Caterpillar Inc. has long been in the forefront of efforts to create flexible factories that can respond to shifts in demand or technology. The Peoria-based company launched a $2.1 billion modernization plan in 1987 designed to save $ 420 million by 1993. Then last year, new CEO Donald V. Fites decided that Cat needed to be faster on its feet. So he decentralized the construction-equipment maker into 17 profit centers.
Now, Fites wants to squeeze flexibility out of his 17,000 unionized workers. In a bruising clash with the United Auto Workers, Cat is trying to eliminate companywide contract provisions covering everything from job classifications to work rules. Instead, Fites wants each profit center to use whatever work arrangement best fits its needs.

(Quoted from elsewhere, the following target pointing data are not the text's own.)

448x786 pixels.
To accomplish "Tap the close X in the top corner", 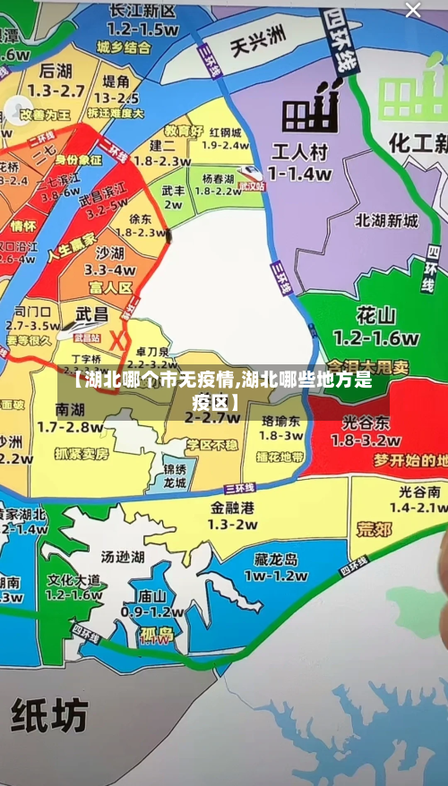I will click(x=413, y=11).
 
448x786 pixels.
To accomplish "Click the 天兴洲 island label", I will click(x=257, y=37).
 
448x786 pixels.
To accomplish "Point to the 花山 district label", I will click(x=376, y=316).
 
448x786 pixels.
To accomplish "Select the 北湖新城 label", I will click(x=387, y=220).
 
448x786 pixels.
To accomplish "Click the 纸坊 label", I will click(x=50, y=715).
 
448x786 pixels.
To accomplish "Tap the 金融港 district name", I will click(x=234, y=507).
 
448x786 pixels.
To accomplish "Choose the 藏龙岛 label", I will click(x=275, y=560).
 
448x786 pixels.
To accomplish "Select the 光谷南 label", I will click(x=418, y=491).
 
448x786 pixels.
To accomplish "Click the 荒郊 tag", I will click(x=374, y=529).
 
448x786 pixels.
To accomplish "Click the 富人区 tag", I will click(x=111, y=287).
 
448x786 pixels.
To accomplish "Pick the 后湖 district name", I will click(x=56, y=71).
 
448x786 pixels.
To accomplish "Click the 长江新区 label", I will click(x=142, y=11).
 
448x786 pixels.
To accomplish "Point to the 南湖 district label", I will click(x=70, y=409).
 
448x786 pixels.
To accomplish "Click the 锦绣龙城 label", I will click(x=175, y=475).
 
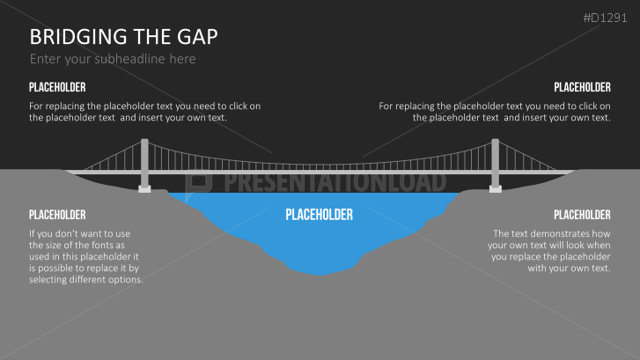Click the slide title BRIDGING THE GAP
coord(123,37)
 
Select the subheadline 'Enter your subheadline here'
coord(113,59)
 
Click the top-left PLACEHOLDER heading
coord(57,87)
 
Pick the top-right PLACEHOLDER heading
coord(582,87)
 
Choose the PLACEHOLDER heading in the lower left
coord(57,215)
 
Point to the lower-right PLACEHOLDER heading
coord(582,215)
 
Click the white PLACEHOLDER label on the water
coord(319,215)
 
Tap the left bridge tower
coord(144,163)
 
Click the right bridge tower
coord(496,163)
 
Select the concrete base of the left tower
coord(144,187)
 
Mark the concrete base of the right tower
coord(496,187)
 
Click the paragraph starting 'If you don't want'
coord(85,256)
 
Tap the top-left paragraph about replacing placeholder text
coord(144,111)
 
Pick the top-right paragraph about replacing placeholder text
coord(495,111)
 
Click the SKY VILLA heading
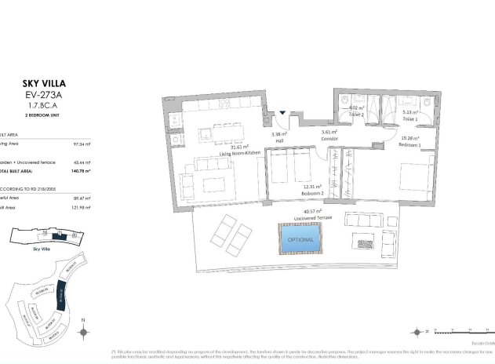39,82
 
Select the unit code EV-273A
39,93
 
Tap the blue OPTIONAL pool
300,239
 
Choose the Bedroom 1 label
410,145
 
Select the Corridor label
329,139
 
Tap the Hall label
278,140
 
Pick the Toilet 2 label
357,115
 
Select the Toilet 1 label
410,118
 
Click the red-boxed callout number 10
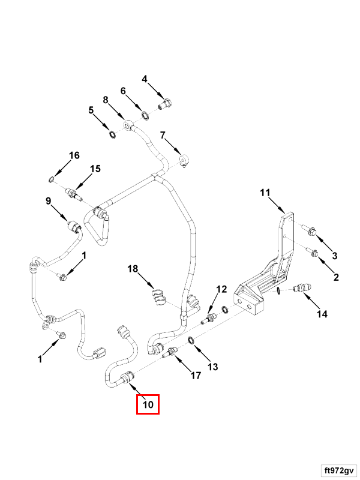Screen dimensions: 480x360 coord(148,405)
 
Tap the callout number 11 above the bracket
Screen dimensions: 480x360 coord(265,193)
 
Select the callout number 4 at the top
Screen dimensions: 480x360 coord(145,79)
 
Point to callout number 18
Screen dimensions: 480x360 coord(133,269)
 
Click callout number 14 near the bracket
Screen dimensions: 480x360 coord(323,314)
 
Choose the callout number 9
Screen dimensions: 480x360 coord(49,202)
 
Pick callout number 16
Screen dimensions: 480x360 coord(74,156)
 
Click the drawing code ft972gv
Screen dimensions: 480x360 coord(337,468)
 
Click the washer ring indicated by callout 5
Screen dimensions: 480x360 coord(112,133)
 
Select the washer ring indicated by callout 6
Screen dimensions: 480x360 coord(145,114)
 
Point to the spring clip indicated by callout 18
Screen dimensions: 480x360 coord(157,296)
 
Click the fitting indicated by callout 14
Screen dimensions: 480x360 coord(302,289)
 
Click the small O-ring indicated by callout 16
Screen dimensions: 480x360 coord(53,179)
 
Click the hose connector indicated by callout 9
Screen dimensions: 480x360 coord(74,227)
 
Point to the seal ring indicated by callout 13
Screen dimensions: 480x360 coord(190,341)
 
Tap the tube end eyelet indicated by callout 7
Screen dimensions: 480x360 coord(184,159)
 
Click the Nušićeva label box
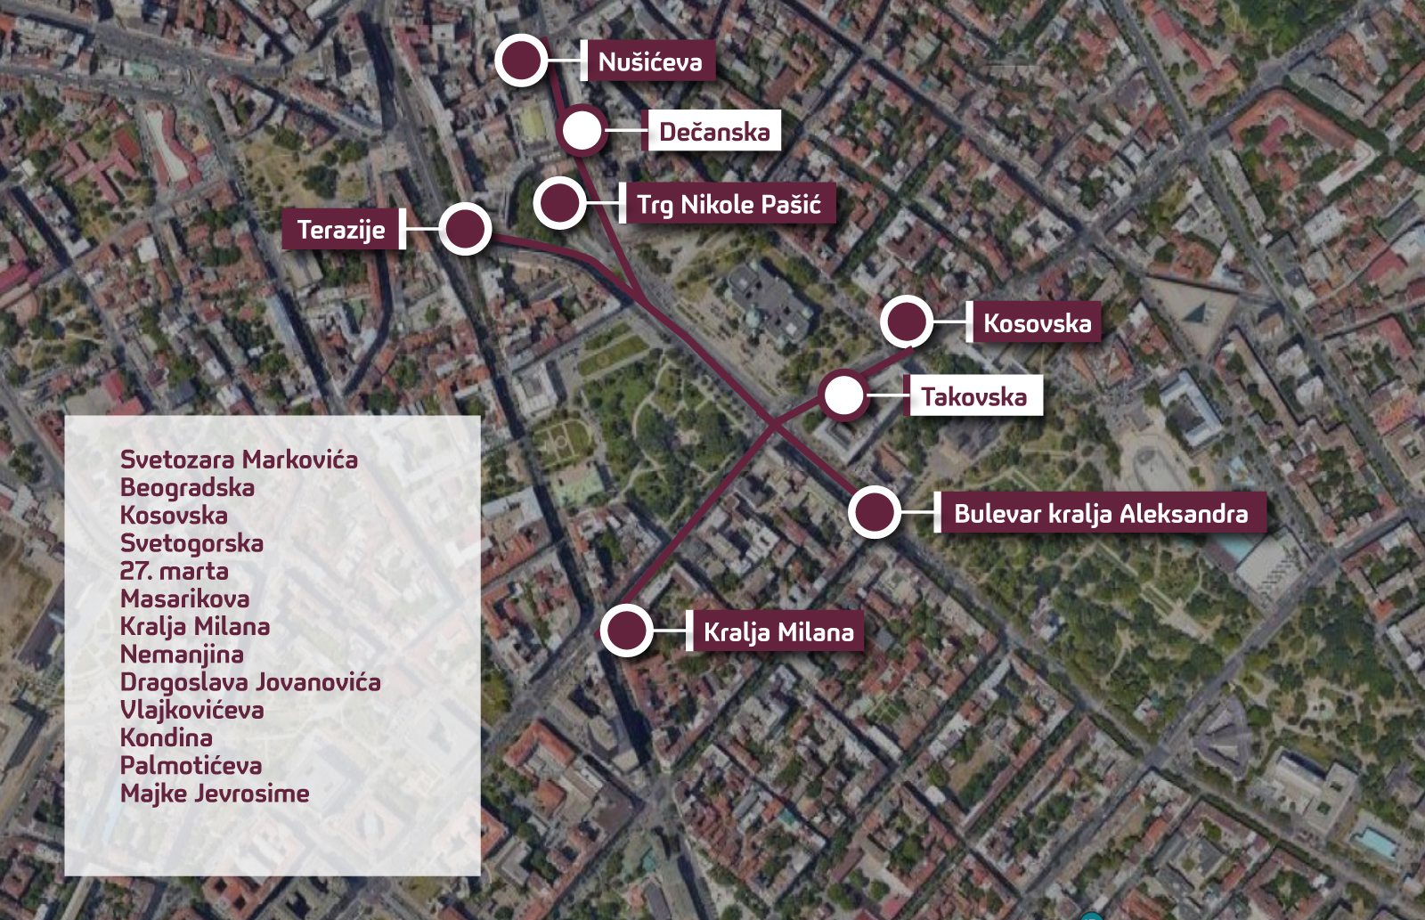pyautogui.click(x=650, y=61)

BAD QUARTER. The goal, a spokesman says, is to keep pace with archrival Komatsu Ltd. and other foreign producers. (Senior Caterpillar executives wouldn't comment for this story.) Last year, a record $6 billion of Cat's $ 11.4 billion in sales was outside the U. S. And $3.4 billion of that involved products built in the U. S. Industry analysts say that U. S. labor rates could hurt sales if the dollar rises and wipes out the edge provided by its current weakness. The company also says that it can't afford the package the UAW just won at Deere & Co.
In the UAW, Fites may have met an even tougher opponent than the Japanese. The UAW won't easily part with its tradition of a "pattern" agreement for the industry. It put 2,400 members on strike in early November in hopes of pressuring Cat without idling all UAW members there. Cat retaliated by locking out 6,000 more workers. On Nov. 20, it laid off 500. A long conflict seems likely. Declares UAW Secretary-Treasurer Bill Casstevens: "We're light years apart."

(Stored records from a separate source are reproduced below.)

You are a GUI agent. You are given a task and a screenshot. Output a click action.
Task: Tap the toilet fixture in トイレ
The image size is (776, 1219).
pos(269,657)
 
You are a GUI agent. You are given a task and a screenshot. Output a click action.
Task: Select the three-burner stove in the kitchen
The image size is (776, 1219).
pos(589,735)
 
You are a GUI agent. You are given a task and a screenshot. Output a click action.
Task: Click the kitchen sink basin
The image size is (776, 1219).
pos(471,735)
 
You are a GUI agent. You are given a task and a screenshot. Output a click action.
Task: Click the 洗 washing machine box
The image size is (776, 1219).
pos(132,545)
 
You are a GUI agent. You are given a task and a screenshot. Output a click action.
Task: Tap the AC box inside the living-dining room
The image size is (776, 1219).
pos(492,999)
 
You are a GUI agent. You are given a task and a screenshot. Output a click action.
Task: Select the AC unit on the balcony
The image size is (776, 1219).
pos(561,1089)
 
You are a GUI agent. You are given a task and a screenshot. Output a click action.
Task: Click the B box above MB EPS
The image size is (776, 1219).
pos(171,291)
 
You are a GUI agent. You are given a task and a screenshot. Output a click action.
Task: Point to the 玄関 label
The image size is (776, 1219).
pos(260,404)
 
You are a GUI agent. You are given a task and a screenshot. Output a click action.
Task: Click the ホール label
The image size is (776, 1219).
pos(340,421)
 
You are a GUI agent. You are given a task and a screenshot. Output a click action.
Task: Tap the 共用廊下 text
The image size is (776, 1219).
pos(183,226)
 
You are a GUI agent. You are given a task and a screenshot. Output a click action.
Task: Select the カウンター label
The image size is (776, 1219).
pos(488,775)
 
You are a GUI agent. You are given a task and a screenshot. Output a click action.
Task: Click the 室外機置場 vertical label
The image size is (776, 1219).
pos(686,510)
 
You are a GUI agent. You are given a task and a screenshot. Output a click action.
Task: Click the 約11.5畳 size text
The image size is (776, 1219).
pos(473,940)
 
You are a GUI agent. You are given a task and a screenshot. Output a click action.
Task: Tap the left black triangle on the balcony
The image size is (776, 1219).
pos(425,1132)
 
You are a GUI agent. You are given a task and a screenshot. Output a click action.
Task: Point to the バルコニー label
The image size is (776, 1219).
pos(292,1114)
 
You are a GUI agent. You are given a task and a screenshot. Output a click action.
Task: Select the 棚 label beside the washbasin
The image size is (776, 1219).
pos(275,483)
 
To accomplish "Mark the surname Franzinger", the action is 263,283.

The dispute is mauling Cat's bottom line. On Nov. 14, the company conceded that it will lose more than $86 million in the fourth quarter and twice that for 1991. David G. Sutliff, an analyst at S. G. Warburg & Co., figures that the strike accounts for more than half of the yearend collapse. "I don't know what Caterpillar will get out of this conflict that's worth this price," says Sutliff.
Fites seems to believe that suffering now will pay off later. In addition to cost-of-living adjustments (COLA), Deere's new three-year agreement provides for a 3% wage hike, two lump-sum payments equal to 3% each, plus improved health insurance and pensions. Cat's latest proposal would grant COLA and a wage increase of about 3% in the first year, but 3,700 lower-skilled workers wouldn't get the pay hikes. And it would provide only cost-of-living adjustments thereafter. Cat also wants employees to pay more for health coverage.
Cat would get an even bigger payoff from fitting labor terms to each profit center. Take its parts-distribution business, whose four facilities employ 3,000 workers. The company wants to cut wages for unskilled new hires to half the current $15 an hour. But union officials are dead set against two-tier wage structures, which "don't exist anywhere else in the UAW," says Casstevens.
'DIVIDE AND CONQUER.' The UAW has dug in its heels on Fites' decentralization plan because it fears that concessions at one Cat plant might lead to demands for greater concessions at others. Union officials also worry that their locals would be played off against each other. "They would divide and conquer us," says UAW Local 751 President Larry Soloman.
Casstevens argues that Cat should follow Deere and look less to wage savings and more toward voluntary productivity gains. Since 1979, he says, the UAW has helped to cut Cat's unit labor costs by more than 15%. For instance, J. P. Yarbrough, the president of UAW Local 145, says that Cat's Aurora (Ill.) plant has saved some $10 million since 1986, mostly from changes suggested by workers on quality teams. Right now, neither side seems inclined to bend. Analysts say Caterpillar has stockpiled enough inventory to withstand a strike of up to three months more. The UAW has an $820 million strike fund and won't budge as long as Cat tries to buck UAW tradition. For both sides, competing in a global arena is proving a costly proposition.